The Amboy Dukes' final two albums were "Call of the Wild" in 1973 and "Tooth Fang & Claw" from 1974.
This last version of the Amboy Dukes ground to a halt when Ted decided to take a year off from rock and roll. He went to Colorado to go mule deer hunting and found the trip to be very therapeutic. After three months in Colorado, he returned and signed a solo recording contract with Epic Records in 1975.
With the release of his solo debut, “Ted Nugent”, things started to change for the better. Nugent got new management and began working with a new producer. His exhaustive touring schedule of playing 200-300 shows per year earned him the respect and admiration of a generation of working class kids who loved this bare-chested, loincloth wearing, guitar slinger whose songs extolled the virtues of hunting both game and ‘poontang’.

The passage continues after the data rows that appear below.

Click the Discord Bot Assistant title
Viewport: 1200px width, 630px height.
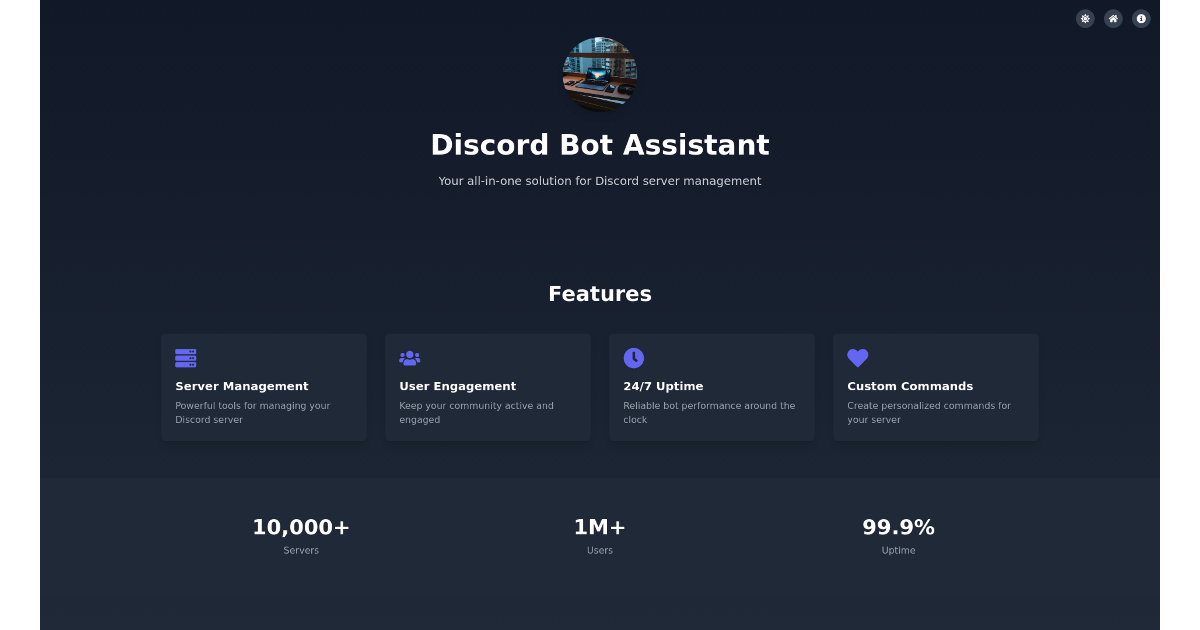(x=600, y=144)
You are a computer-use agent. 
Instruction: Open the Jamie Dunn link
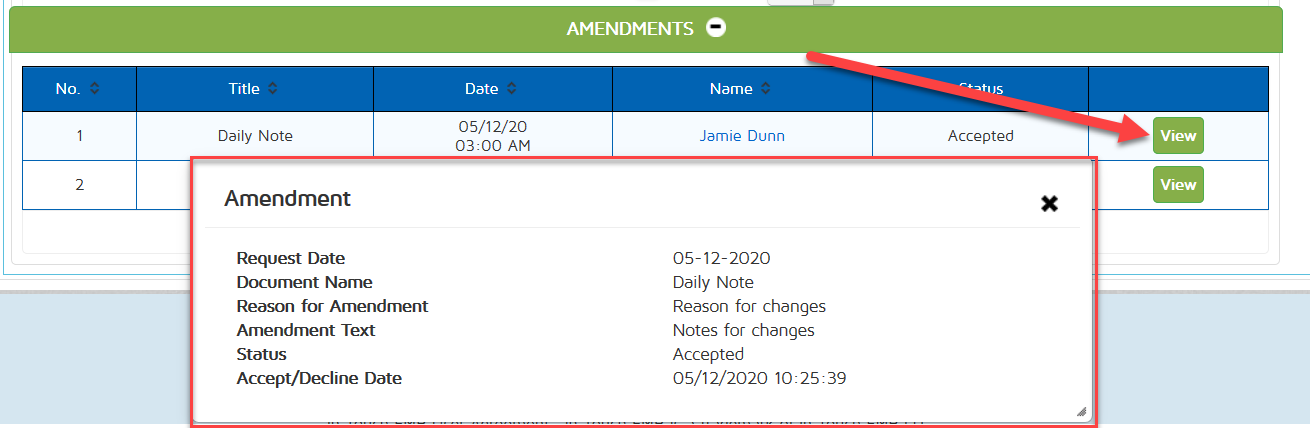(742, 136)
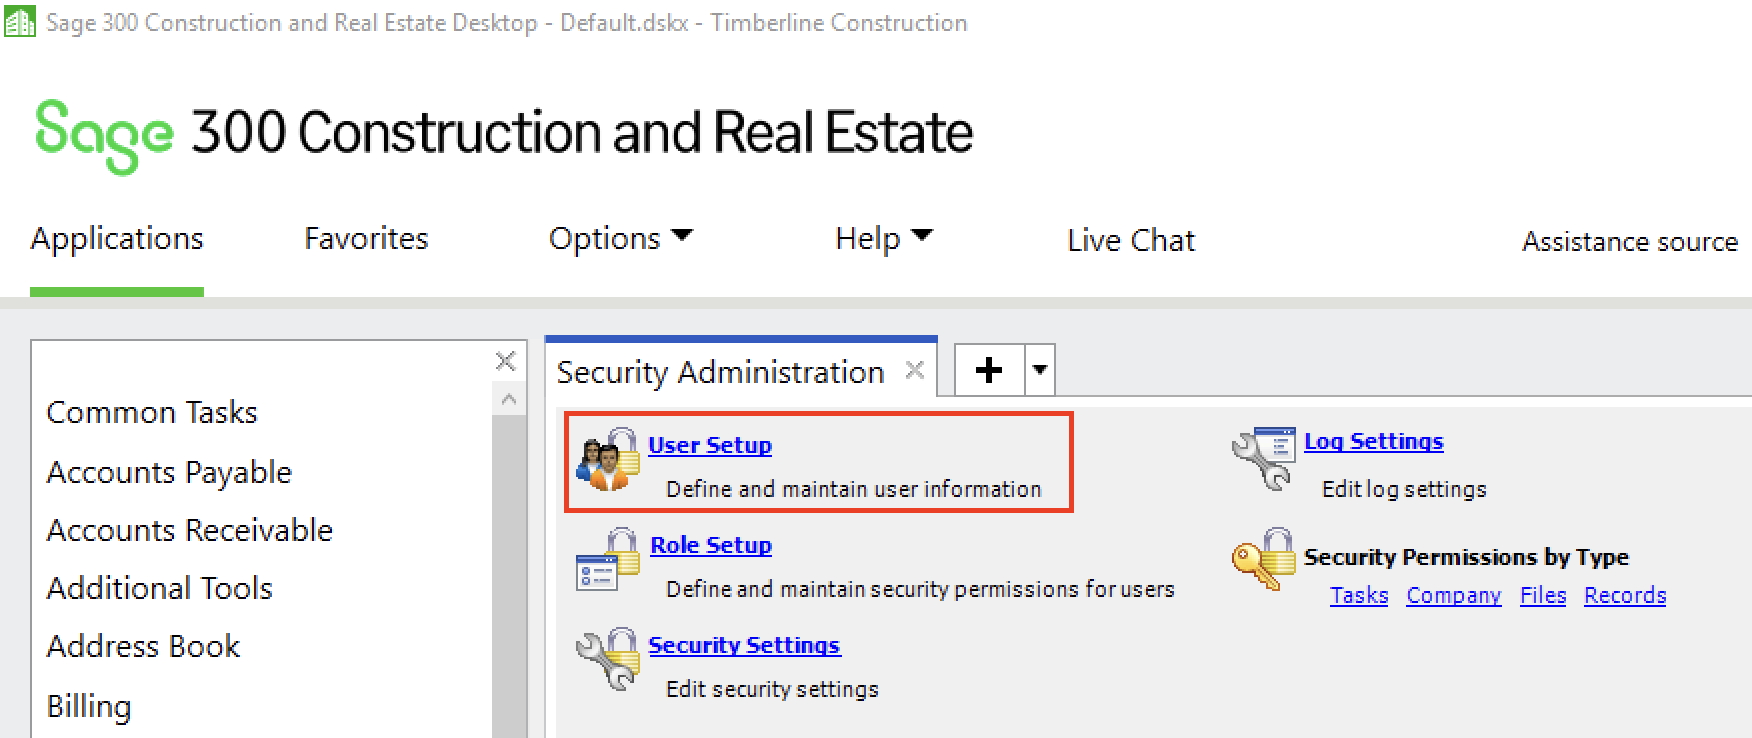Switch to the Favorites tab
Screen dimensions: 1752x738
(366, 238)
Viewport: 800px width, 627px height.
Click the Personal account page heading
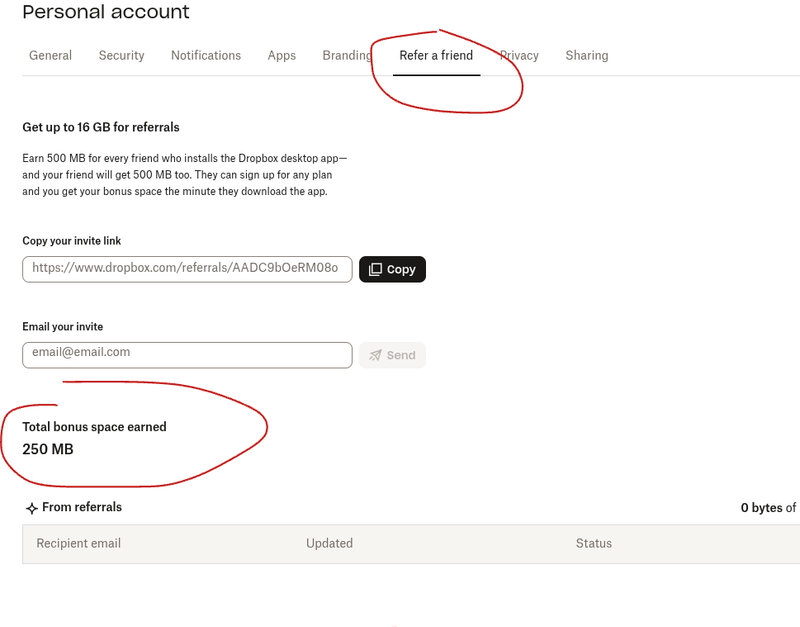106,13
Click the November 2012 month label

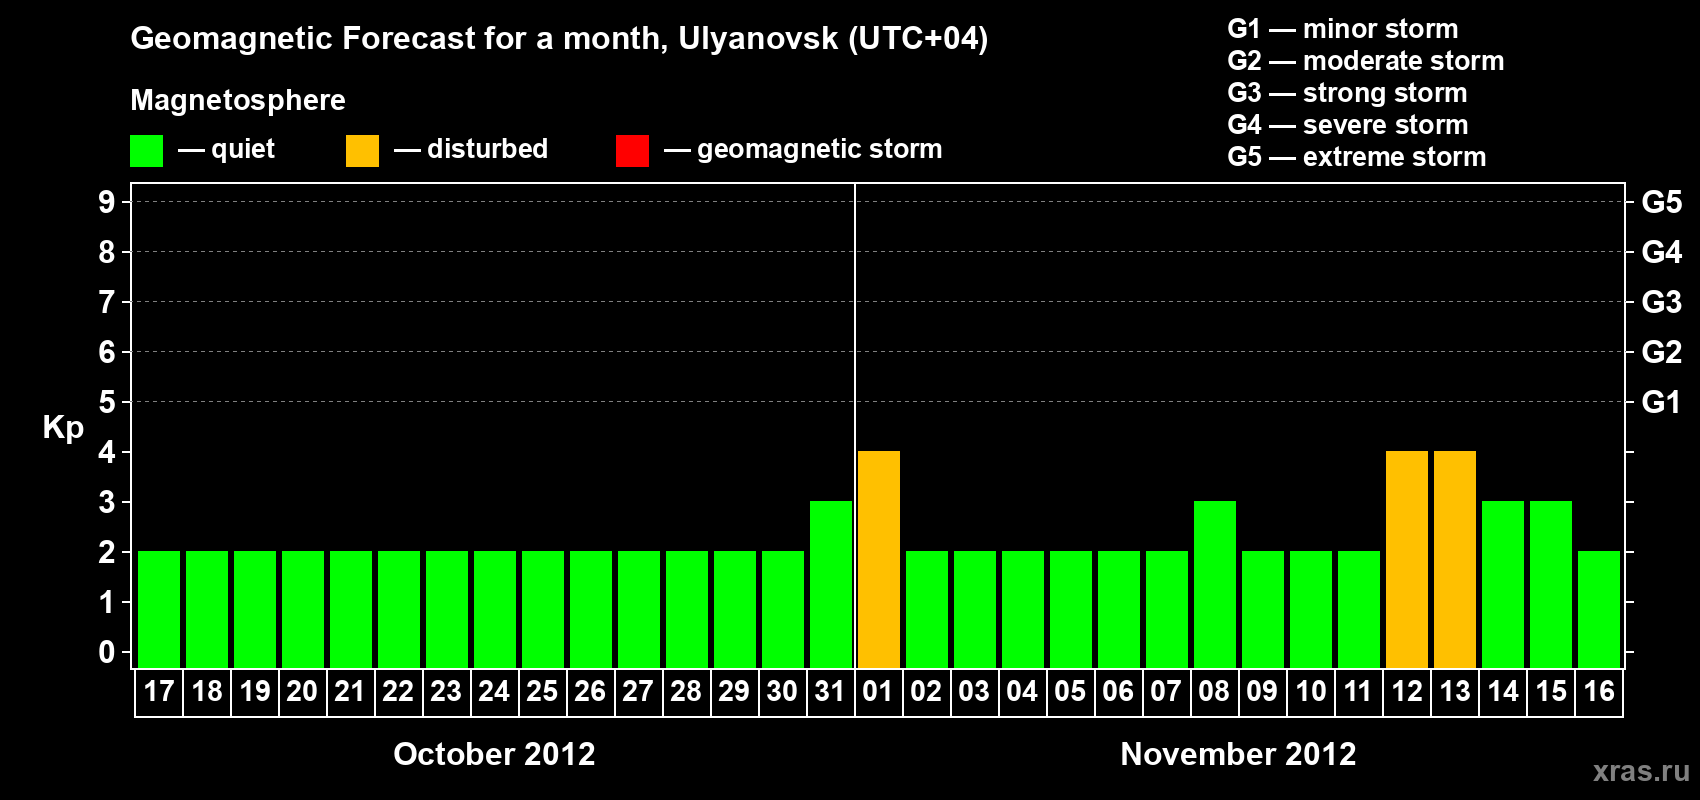pyautogui.click(x=1238, y=754)
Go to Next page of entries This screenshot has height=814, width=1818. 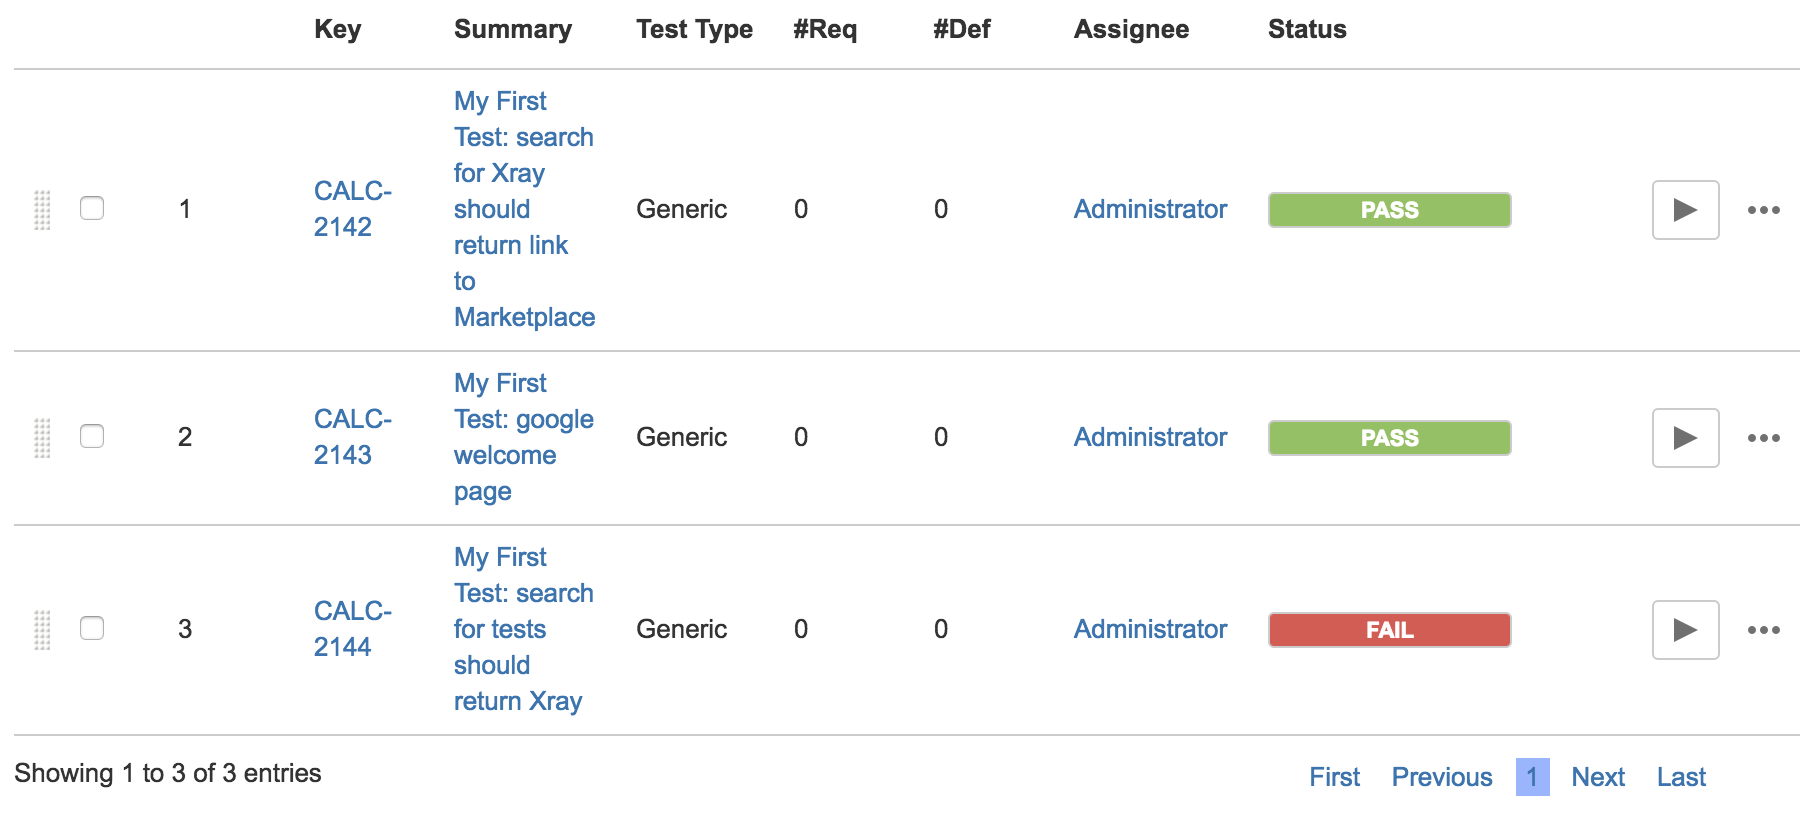click(x=1598, y=777)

Nugent’s new songs began to get airplay in the 70’s and beyond. His passion for conservation and hunting, along with his highly quotable opinions and somewhat cartoonish image were good print for both the national press and the emerging rock magazines. During the next thirty-plus years, Ted would expand his empires to include television, books, and magazines, and he would become one of the most recognizable of Michigan rockers. See Ted Nugent in Inductee Biographies.
Ted Nugent has stated that he is still very proud of what he recorded with the Amboy Dukes. He said in an interview that he keeps in contact with John Drake, Dave Palmer, and Andy Solomon. Ted’s old writing partner Steve Farmer lives in Oregon and recorded an album in 2000 called “Journey To The Darkside Of The Mind” with his current band, the Lectric Chairs and former Amboy Duke keyboardist Rick Lober. Others who had been part of the Amboy Dukes story have either left music or are playing on much smaller stages than Nugent. Sadly, Greg Arama, Rusty Day, and Steve Farmer have all passed away.
Although both Ted and the Amboy Dukes have been overlooked for induction into the Rock and Roll Hall of Fame, Ted Nugent was voted into Michigan Rock and Roll Legends Hall of Fame in 2006 as a solo artist, and the Amboy Dukes received the greatest number of votes in the 2008 balloting to earn admission into the MRRL HOF.
The Amboy Dukes' "Journey To The Center Of The Mind" was voted a Legendary Song in 2008, and "Baby Please Don't Go" was voted a Legendary Michigan Song in 2014.
Dr. J. Recommends:
“Ted Nugent and The Amboy Dukes: The Ultimate Collection”Dunhill Compact Classics. The title is a little misleading since all of the cuts on this group compilation come from the Mainstream label and feature the original Amboy Dukes, not the group that recorded with Ted on the DiscReet label as Ted Nugent and The Amboy Dukes. This set has the original killer recordings of “Baby Pease Don’t Go” and “Journey To The Center Of The Mind” as well as the great single “You Talk Sunshine, I Breathe Fire” that did not appear on any of their Mainstream albums. My only complaint with this collection is the omission of the great instrumental “Migration”.